3. Experimental results
3.1 Low loss waveguides
Following our previous preliminary results on writing waveguides in Gorilla Glass [14], thousands additional waveguides were written using different parameters: writing power was varied from 200 to 1000 mW, the repetition rate from 300 to 1000 kHz, the scan speed from 0.1 to 300 mm/s, with a depth of writing up to 300 μm, using a 40 × (NA = 0.55) or 60 × (NA = 0.65) lens. All of the waveguides were fabricated in a single laser scan. Two fs lasers were used: a 1030 nm wavelength Altos Pharos laser, and a 1064 nm wavelength, Fianium FP1060-2µJ-fs laser. The best overall recipe to achieve the lowest loss waveguides was found using the Pharos laser with a power of 600 mW, a repetition rate of 600 kHz, a pulse width of 300 fs, a 40 × focusing lens with a numerical aperture (NA) of 0.55, in a single scan at a speed of 10 mm/s with circularly polarized light. The waveguide was fabricated 150 μm under the surface of the glass. This particular waveguide exhibited a loss of 0.027 dB/cm at 1550 nm. To our knowledge, this is the lowest loss ever measured through a fs laser fabricated waveguide (see section 4 for details on loss measurement). The waveguide is shown in Fig. 2(a). The external region has dimensions of 50 × 67 μm and the internal region, of 13 × 44 μm. It is believed that the internal region is mainly formed by the pulse’s electric field and the external region by the heat accumulation and thus, stress relief. The modes supported by this multimode waveguide seem to be LP01, LP11, LP21 and LP41. The near-fields give mode sizes of approximately 25 × 32 μm, which suggest that the fundamental mode travels through the internal region and the higher modes through the external region.

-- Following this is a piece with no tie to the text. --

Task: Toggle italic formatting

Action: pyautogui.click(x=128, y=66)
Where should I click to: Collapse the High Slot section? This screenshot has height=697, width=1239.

Fig. 2 Waveguides in Corning Gorilla Glass fabricated using a fs laser writing technique. Top and facette views of the 0.027 dB/cm loss multimode waveguide (a) and the 0.053 dB/cm loss singlemode waveguide (b). The near-field of the single-mode waveguide is also shown.
Certain applications need to use single-mode waveguides to avoid mode mismatch. An interferometer based temperature sensor that will be discussed later, is an example. In order to reduce the number of guided modes, two standard parameters need to be controlled: the refractive index difference between the core and the cladding, Δn, of the waveguide, and the waveguide core diameter, so that the v-value for a waveguide in a cylindrical geometry remains below 2.405 [15]. Curved or waveguides with bends, which are important for future applications, generate higher losses when the Δn is low. It is also not easy to control and measure the refractive index change from the fs laser interaction. On the other hand, the waveguide diameter is easily seen under the microscope. To reduce the diameter, one can reduce the power or increase the speed of laser scan. Reducing the power was not a practical solution in our case as the power needed to obtain nonlinear absorption is too high. The repetition rate of the laser Altos Pharos can be set between 1 kHz and 600 kHz. The scan speed needed to make a single-mode waveguide was found to be too high, thus the distance between two laser pulses was found to be too long and, therefore, the refractive index change induced in the glass was periodic: i.e. instead of a waveguide, there was a periodic change in refractive index. Note that this phenomenon can be used to fabricate Bragg gratings [16, 17]. Single-mode waveguide fabrication was also possible using the Fianium fs laser due to its higher repetition rate compared to the Altos. The best single-mode waveguide was fabricated using the following parameters: power of 630 mW, repetition rate of 1 MHz, pulse width of 500 fs, 40 × focusing lens with a numerical aperture (NA) of 0.55, one scan at a speed of 300 mm/s with a circularly polarized light. The waveguide was located 150 μm under the surface of the glass. This waveguide exhibits a loss of 0.053 dB/cm; again, to our knowledge, the lowest loss ever measured for a single-mode waveguide fabricated using fs laser inscription. It is also the fastest fabrication process among all the existing methods reported so far [18].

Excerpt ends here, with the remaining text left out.